::: GIVEN DATA

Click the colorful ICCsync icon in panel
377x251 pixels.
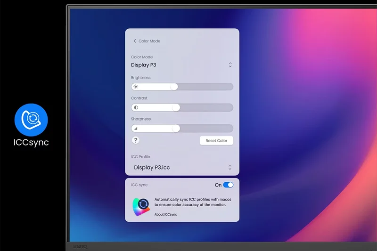pyautogui.click(x=141, y=206)
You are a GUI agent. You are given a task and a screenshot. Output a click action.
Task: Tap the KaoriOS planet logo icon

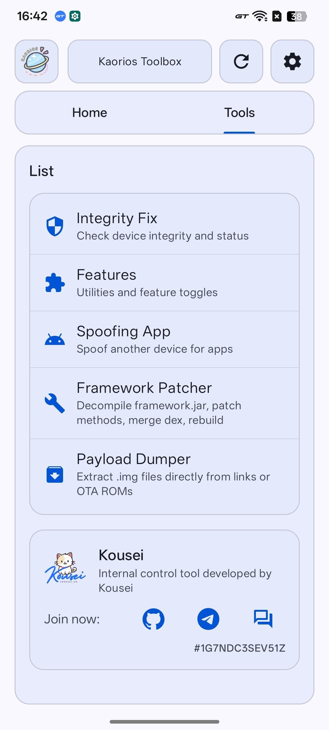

::::::

• **WHAT TO DO**:
Spot the lines above that mention "icon" and copy them.

• **SOLVED PROBLEM**:
Click the colorful ICCsync icon in panel
Task: Tap the KaoriOS planet logo icon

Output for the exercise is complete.